On the afternoon of November 18, in Fletcher Opera Theater, the Canadian-born heroic tenor Ben Heppner wrapped up the first season of the NC Symphony’s Great Artists Series, presented with the help and support of the A.J. Fletcher Foundation. It’s been a fairly good inaugural year for the series, which has offered some truly great artists and some artists who seem destined to achieve greatness. Heppner is still young, so perhaps he belongs in the latter category, although the dearth of great Wagner singers has thrust greatness – or what passes for it, nowadays – onto him already, in some quarters. His appearance here was in any event eagerly awaited by vocal connoisseurs, and his program, which consisted of music by Beethoven, Liszt, Strauss and Rachmaninoff, followed by a batch of time-honored (or perhaps shopworn) parlor songs, held considerable promise.

The concert began with an announcement by NCS President and CEO David Chambless Worters, who informed the audience that there had been a change in accompanists; due to the illness of Craig Rutenberg, Ted Taylor had been pressed into service. He played admirably, controlling his dynamics even though the piano lid was fully open, and he provided considerable warmth and emotion, as well as some dazzling keyboard wizardry, in the numbers that involved solo introductions, interludes or postludes. We’d welcome the chance to hear him again at some point.

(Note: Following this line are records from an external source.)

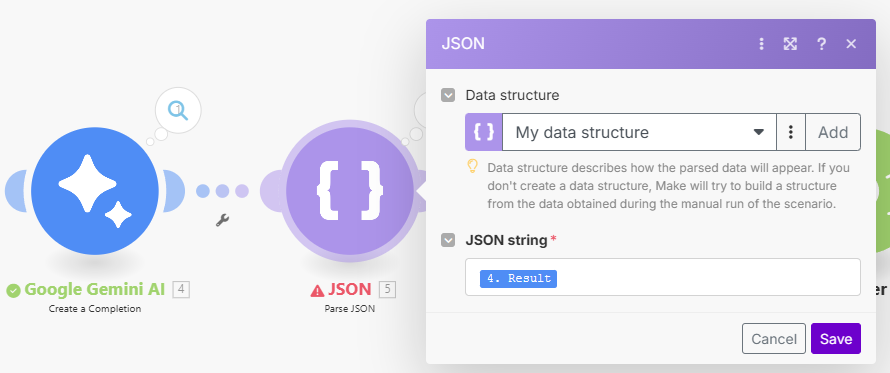Viewport: 890px width, 373px height.
Task: Open the JSON Parse module circle
Action: [x=350, y=191]
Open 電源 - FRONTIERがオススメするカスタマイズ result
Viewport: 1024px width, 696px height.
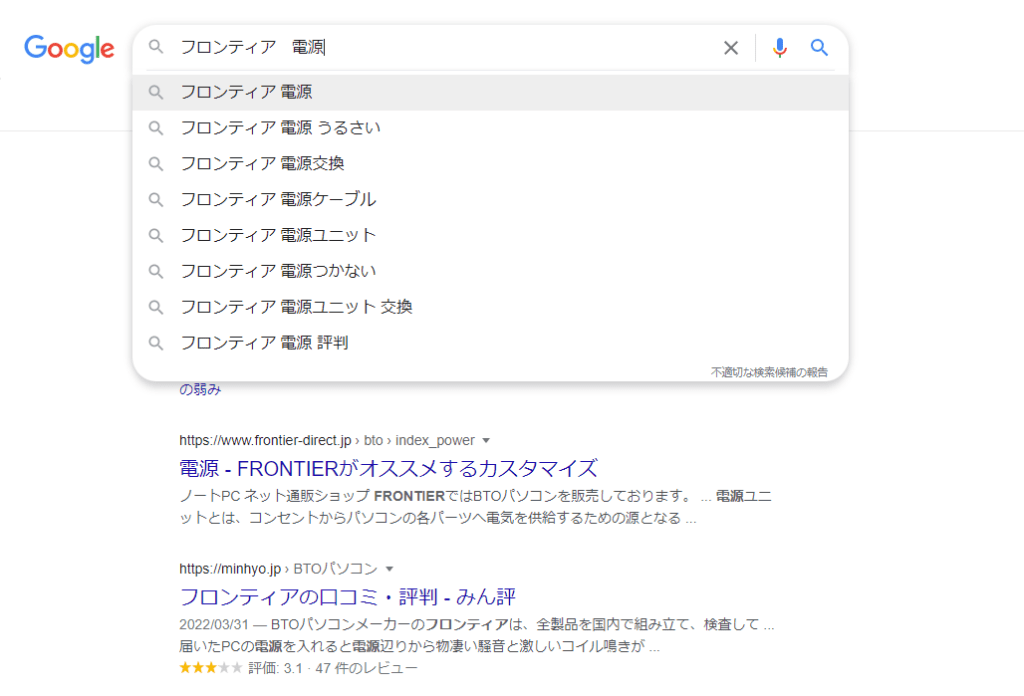point(388,468)
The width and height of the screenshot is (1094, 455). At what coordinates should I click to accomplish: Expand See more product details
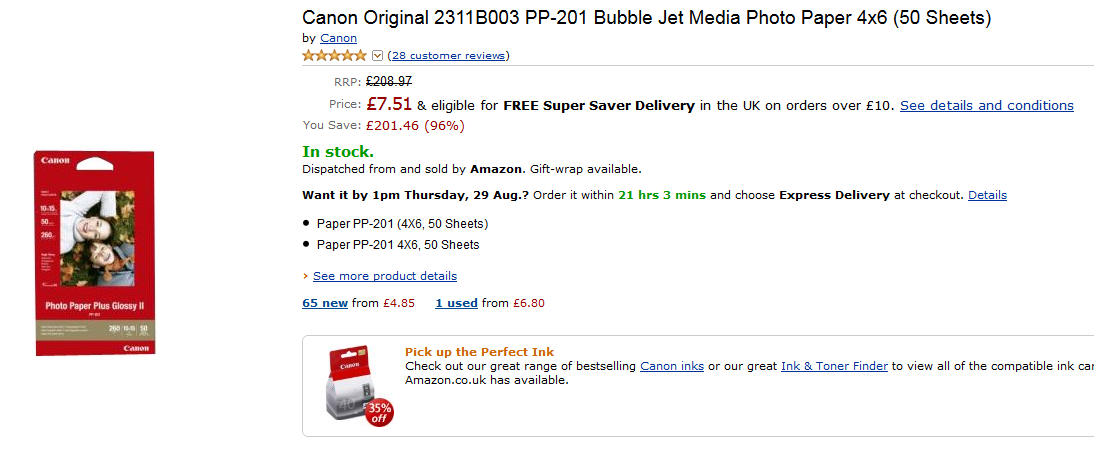(385, 276)
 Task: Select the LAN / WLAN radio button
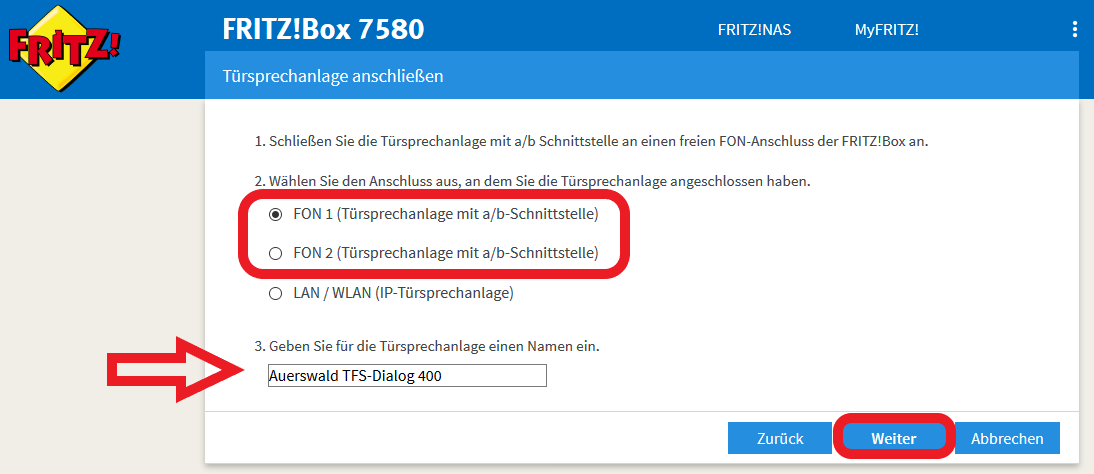[x=276, y=294]
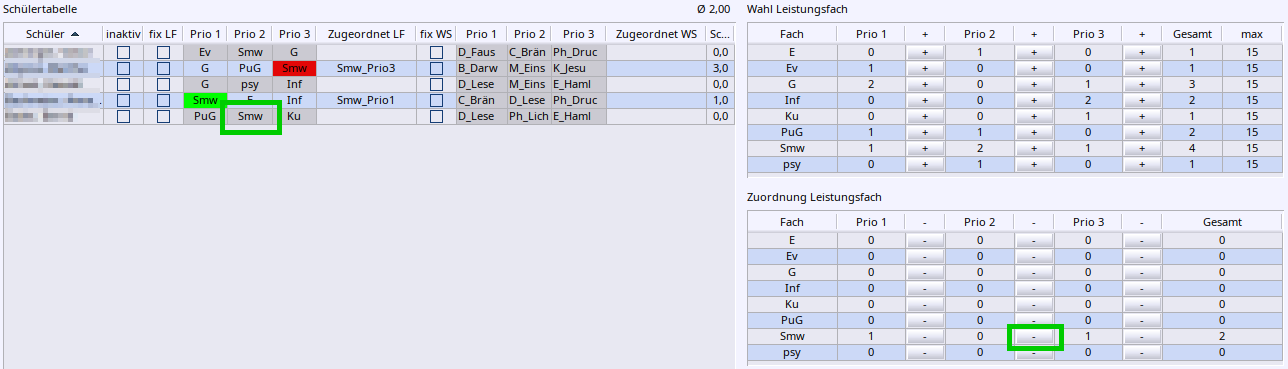
Task: Click the Zugeordnet LF column header
Action: (366, 34)
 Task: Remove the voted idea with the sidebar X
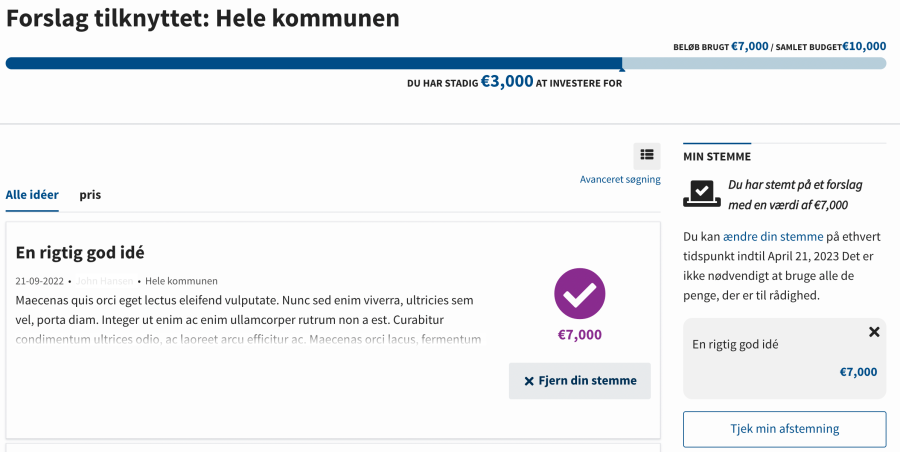tap(874, 332)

Reports from elsewhere have chronicled some of Heppner’s vocal problems in the recent past, so those who keep up with such things were doubtless hoping that all would go well in Raleigh, but it was not to be. Instead, it was clear from the outset that Heppner was in some distress. This might have stemmed from inadequate warming up in Beethoven’s “Adelaide,” but in the ensuing Liszt group his difficulties were readily apparent to all. The songs–Three Petrarch Sonatas–require exceptional control, and the voice simply didn’t cooperate on this occasion. The deliveries were rendered at mezzo-forte and above, even in sections that demanded delicacy, and the singer’s discomfort was at times as painful for some members of his audience as it must have been to him, personally. A water-break between the second and third songs did not bring lasting relief. As a result, Heppner abbreviated the program, omitting Strauss’ Op. 27 songs – a major loss, given the singer’s special affinity for German literature – and went directly into a fairly short group of Rachmaninoff songs. His problems continued in these, leading him to trim and alter here and there. This was particularly evident in the third number (“It wasn’t long ago, my friend”) and the concluding one (“What happiness”), where he dropped each finale an octave, thus robbing both songs of their magical effects. It may be worth noting that the tenor used a wordbook for the Liszt and the Rachmaninoff songs and had plenty of light on stage to read from it. The audience was not so fortunate–although texts and translations (in very small print) were provided with the programs, the management of the hall has not yet figured out how to set the lights in the balcony, so patrons there were left in the dark and therefore clueless. Someone should take the time to teach the technicians how make these adjustments. It cannot be all that hard, unless of course the dimmer switches were omitted to cut costs.

After the intermission, Heppner returned (bravely, some thought) to conclude his program with five parlor songs – familiar tunes by Ernest Charles, Teresa del Riego, Noel Coward and Nicholas Brodszky (whose “Be my Love” was made famous by Mario Lanza). Ironically, Heppner sang most of these things–none of which demands much of an experienced artist–better than his offerings in the abbreviated first half, so he drew considerable applause and a few cheers that must have gladdened his heart. Perhaps his post-intermission announcement that he will return did the trick. He’s certainly a fine singer, and his personality is engaging, so it’s a shame that he was having probs during this program. Those probs, we learned during the intermission, may have stemmed in part from his having given a masterclass the previous day–and from the last-minute change in accompanists, which apparently obliged him to go over his entire program less than 24 hours before his recital. (That he lives dangerously in other respects was apparent, too, when he placed a glass of water inside the piano, during the short second half.) Heppner owes his Triangle public a return visit when he’s in better form.

His French CD was on sale in the lobby – for $20. Heppner’s recordings provide evidence of mastery that was, alas, in short supply during his Raleigh recital.